Quand on n'a pas la possibilité de lire un texte dans la langue de l'auteure, il faut faire confiance à la traduction.
Après la confiance viennent les remerciements.
Merci donc à
Christine Laferrière de nous faire si bien entendre les contrepoints de
Toni Morrison.
Roman aux multiples voix.
Home ce n'est pas l'histoire d'un retour. Peut être bien plus : celui d'un nouveau départ.
Comment rentrer chez soi, quand nul part vous n'êtes reconnu comme faisant partie prenante de la terre ?

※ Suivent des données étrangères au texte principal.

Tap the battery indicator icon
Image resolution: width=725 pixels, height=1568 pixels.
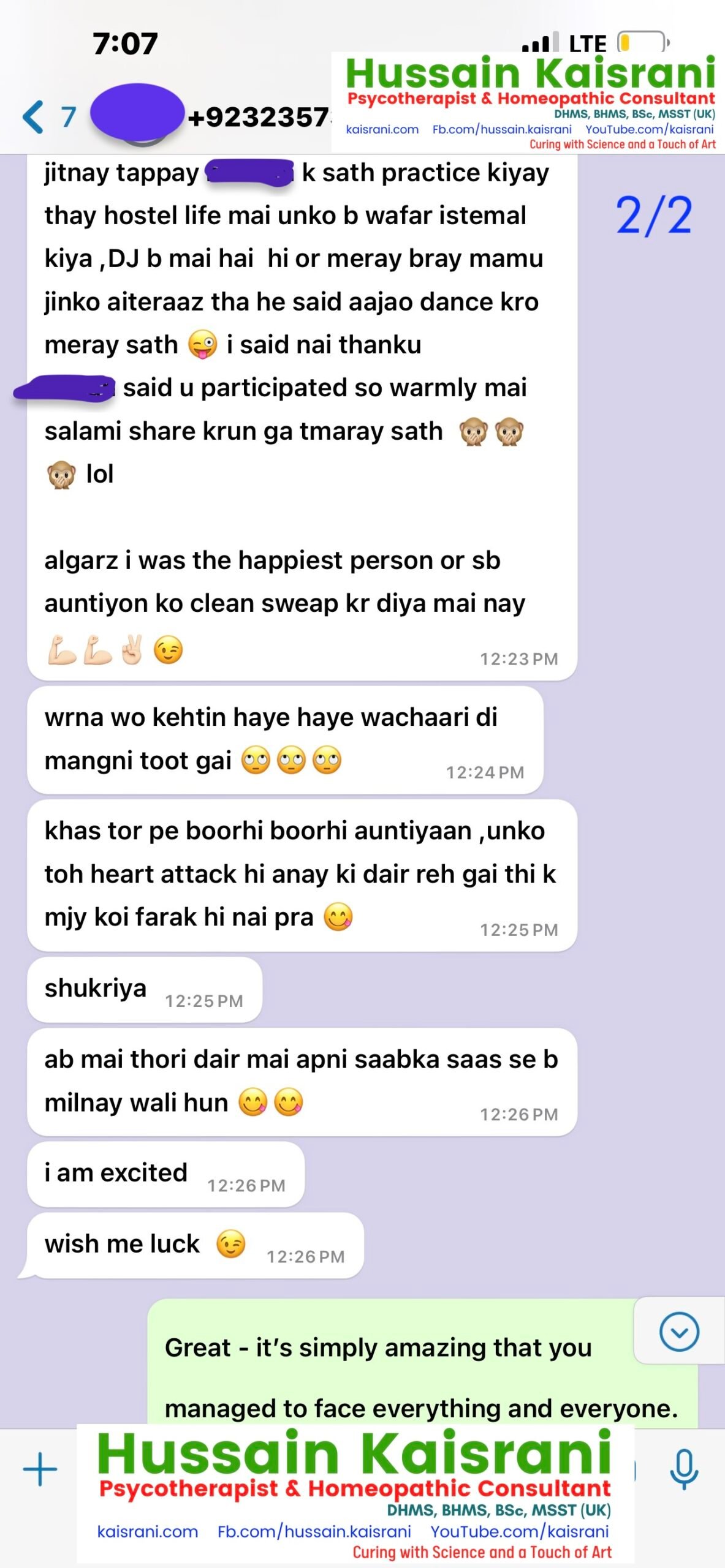[x=643, y=42]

Comment revenir sur ses pas lorsque la fuite est la seule réponse que l'on puisse donner à l'ordre établi ?
De 1873 à 1960, les États Unis d'Amérique ont pensé, géré, institutionnalisé, autorisé la ségrégation raciale.
Un nouvel Ordre établi par les anciens maîtres.
Massacre, lynchage. Égaux mais séparés disait la loi... ?
1950. Franck retourne à Lotus. Chemin faisant,
Toni Morrison égrène le chapelet du calvaire.
Aucun manichéisme, aucun pathos.
La vie était ainsi. Ils ont vécu cela. Ils ont survécu à cela.
Le rythme est là, comme celui d'une porte qui bat sur la galerie d'une maison en bois.
Beaucoup avaient renoncé à l'espoir. Au bout de nul part où peut on espérer aller?
Savoir "qui on est" est une chose, mais ne pas savoir d'où l'on vient sans savoir où aller ?..
Qui sait ce que l'on deviendra quand personne ne sait dire ce qui nous adviendra ?
Cela n'est pas vouer un homme à l'errance, c'est le condamner à la désespérance.
Comment penser poursuivre une route sans l'assurance de ses racines ?
Franck reviendra à Lotus, avec Ceel, sa soeur. Et c'est par la prise de conscience de leur appartenance à une communauté , dans cette reconnaissance, qu'ils trouveront enfin un foyer.
Un terreau assez fort , assez puissant qui leur permettra de se dresser, de se mettre debout.
Des hommes comme des arbres.
Une Amérique telle qu'elle le fut, un monde tel qu'il a été.
Les prémices d'un nouvel ordre dans un pays qui se mit un jour à rêver mais qui n'a pas encore, à ce jour, tout réglé.
Le réalisme d'une langue qui nous dit ceux qu'ils furent et ce que tout cela a été.